## Start
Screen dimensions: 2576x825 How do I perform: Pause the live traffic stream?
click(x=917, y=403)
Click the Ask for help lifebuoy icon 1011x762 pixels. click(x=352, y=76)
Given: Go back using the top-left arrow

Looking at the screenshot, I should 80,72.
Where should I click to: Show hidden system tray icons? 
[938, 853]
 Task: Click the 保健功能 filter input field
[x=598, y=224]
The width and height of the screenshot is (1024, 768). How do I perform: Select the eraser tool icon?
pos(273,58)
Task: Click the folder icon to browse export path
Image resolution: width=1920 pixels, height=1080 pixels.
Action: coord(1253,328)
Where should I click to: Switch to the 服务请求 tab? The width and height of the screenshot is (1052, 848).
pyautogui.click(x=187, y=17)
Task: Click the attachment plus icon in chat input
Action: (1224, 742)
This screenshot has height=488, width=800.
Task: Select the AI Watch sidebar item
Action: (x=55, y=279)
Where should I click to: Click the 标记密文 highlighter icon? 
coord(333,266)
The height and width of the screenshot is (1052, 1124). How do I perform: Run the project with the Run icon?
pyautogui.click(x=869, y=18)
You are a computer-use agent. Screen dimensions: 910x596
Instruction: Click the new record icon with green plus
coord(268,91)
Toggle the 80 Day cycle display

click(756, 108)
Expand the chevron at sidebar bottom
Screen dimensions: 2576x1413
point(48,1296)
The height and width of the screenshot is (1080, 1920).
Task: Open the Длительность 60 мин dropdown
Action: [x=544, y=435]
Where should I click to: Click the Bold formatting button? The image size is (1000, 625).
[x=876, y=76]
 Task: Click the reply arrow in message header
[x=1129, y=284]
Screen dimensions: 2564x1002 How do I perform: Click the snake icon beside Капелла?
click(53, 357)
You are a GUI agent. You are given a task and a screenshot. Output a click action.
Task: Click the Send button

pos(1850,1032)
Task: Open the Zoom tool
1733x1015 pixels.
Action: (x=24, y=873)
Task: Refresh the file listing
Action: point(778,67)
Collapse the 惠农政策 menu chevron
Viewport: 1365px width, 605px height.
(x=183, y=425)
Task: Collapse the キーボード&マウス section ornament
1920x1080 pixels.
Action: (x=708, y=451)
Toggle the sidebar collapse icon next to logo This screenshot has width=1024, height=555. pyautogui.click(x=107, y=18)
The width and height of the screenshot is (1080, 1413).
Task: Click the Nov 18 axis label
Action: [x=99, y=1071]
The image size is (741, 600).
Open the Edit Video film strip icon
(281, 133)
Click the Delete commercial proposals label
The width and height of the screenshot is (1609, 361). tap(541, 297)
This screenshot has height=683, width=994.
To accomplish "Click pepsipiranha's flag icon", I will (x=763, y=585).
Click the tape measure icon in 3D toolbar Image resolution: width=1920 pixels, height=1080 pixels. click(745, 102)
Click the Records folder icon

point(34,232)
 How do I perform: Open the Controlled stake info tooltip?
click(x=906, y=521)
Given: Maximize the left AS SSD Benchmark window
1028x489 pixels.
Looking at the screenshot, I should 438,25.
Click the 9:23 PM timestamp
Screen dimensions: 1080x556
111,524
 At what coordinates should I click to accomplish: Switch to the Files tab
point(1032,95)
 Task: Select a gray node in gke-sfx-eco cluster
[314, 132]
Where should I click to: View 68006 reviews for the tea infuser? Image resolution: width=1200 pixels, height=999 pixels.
## End
What the exercise asks
Rewrite every line of the listing above as a Markdown table with the columns No. and Line. Number the rows in order and leave out the blank lines.

Reply to the task
| No. | Line |
|---|---|
| 1 | Screen dimensions: 2576x825 How do I perform: Pause the live traffic stream? |
| 2 | click(x=917, y=403) |
| 3 | Click the Ask for help lifebuoy icon 1011x762 pixels. click(x=352, y=76) |
| 4 | Given: Go back using the top-left arrow |
| 5 | Looking at the screenshot, I should 80,72. |
| 6 | Where should I click to: Show hidden system tray icons?  |
| 7 | [938, 853] |
| 8 |  Task: Click the 保健功能 filter input field |
| 9 | [x=598, y=224] |
| 10 | The width and height of the screenshot is (1024, 768). How do I perform: Select the eraser tool icon? |
| 11 | pos(273,58) |
| 12 | Task: Click the folder icon to browse export path |
| 13 | Image resolution: width=1920 pixels, height=1080 pixels. |
| 14 | Action: coord(1253,328) |
| 15 | Where should I click to: Switch to the 服务请求 tab? The width and height of the screenshot is (1052, 848). |
| 16 | pyautogui.click(x=187, y=17) |
| 17 | Task: Click the attachment plus icon in chat input |
| 18 | Action: (1224, 742) |
| 19 | This screenshot has height=488, width=800. |
| 20 | Task: Select the AI Watch sidebar item |
| 21 | Action: (x=55, y=279) |
| 22 | Where should I click to: Click the 标记密文 highlighter icon?  |
| 23 | coord(333,266) |
| 24 | The height and width of the screenshot is (1052, 1124). How do I perform: Run the project with the Run icon? |
| 25 | pyautogui.click(x=869, y=18) |
| 26 | You are a computer-use agent. Screen dimensions: 910x596 |
| 27 | Instruction: Click the new record icon with green plus |
| 28 | coord(268,91) |
| 29 | Toggle the 80 Day cycle display |
| 30 | click(756, 108) |
| 31 | Expand the chevron at sidebar bottom |
| 32 | Screen dimensions: 2576x1413 |
| 33 | point(48,1296) |
| 34 | The height and width of the screenshot is (1080, 1920). |
| 35 | Task: Open the Длительность 60 мин dropdown |
| 36 | Action: [x=544, y=435] |
| 37 | Where should I click to: Click the Bold formatting button? The image size is (1000, 625). |
| 38 | [x=876, y=76] |
| 39 |  Task: Click the reply arrow in message header |
| 40 | [x=1129, y=284] |
| 41 | Screen dimensions: 2564x1002 How do I perform: Click the snake icon beside Капелла? |
| 42 | click(53, 357) |
| 43 | You are a GUI agent. You are given a task and a screenshot. Output a click action. |
| 44 | Task: Click the Send button |
| 45 | pos(1850,1032) |
| 46 | Task: Open the Zoom tool |
| 47 | 1733x1015 pixels. |
| 48 | Action: (x=24, y=873) |
| 49 | Task: Refresh the file listing |
| 50 | Action: point(778,67) |
| 51 | Collapse the 惠农政策 menu chevron |
| 52 | Viewport: 1365px width, 605px height. |
| 53 | (x=183, y=425) |
| 54 | Task: Collapse the キーボード&マウス section ornament |
| 55 | 1920x1080 pixels. |
| 56 | Action: (x=708, y=451) |
| 57 | Toggle the sidebar collapse icon next to logo This screenshot has width=1024, height=555. pyautogui.click(x=107, y=18) |
| 58 | The width and height of the screenshot is (1080, 1413). |
| 59 | Task: Click the Nov 18 axis label |
| 60 | Action: [x=99, y=1071] |
| 61 | The image size is (741, 600). |
| 62 | Open the Edit Video film strip icon |
| 63 | (281, 133) |
| 64 | Click the Delete commercial proposals label |
| 65 | The width and height of the screenshot is (1609, 361). tap(541, 297) |
| 66 | This screenshot has height=683, width=994. |
| 67 | To accomplish "Click pepsipiranha's flag icon", I will (x=763, y=585). |
| 68 | Click the tape measure icon in 3D toolbar Image resolution: width=1920 pixels, height=1080 pixels. click(745, 102) |
| 69 | Click the Records folder icon |
| 70 | point(34,232) |
| 71 |  How do I perform: Open the Controlled stake info tooltip? |
| 72 | click(x=906, y=521) |
| 73 | Given: Maximize the left AS SSD Benchmark window |
| 74 | 1028x489 pixels. |
| 75 | Looking at the screenshot, I should 438,25. |
| 76 | Click the 9:23 PM timestamp |
| 77 | Screen dimensions: 1080x556 |
| 78 | 111,524 |
| 79 |  At what coordinates should I click to accomplish: Switch to the Files tab |
| 80 | point(1032,95) |
| 81 |  Task: Select a gray node in gke-sfx-eco cluster |
| 82 | [314, 132] |
| 83 | Where should I click to: View 68006 reviews for the tea infuser? Image resolution: width=1200 pixels, height=999 pixels. |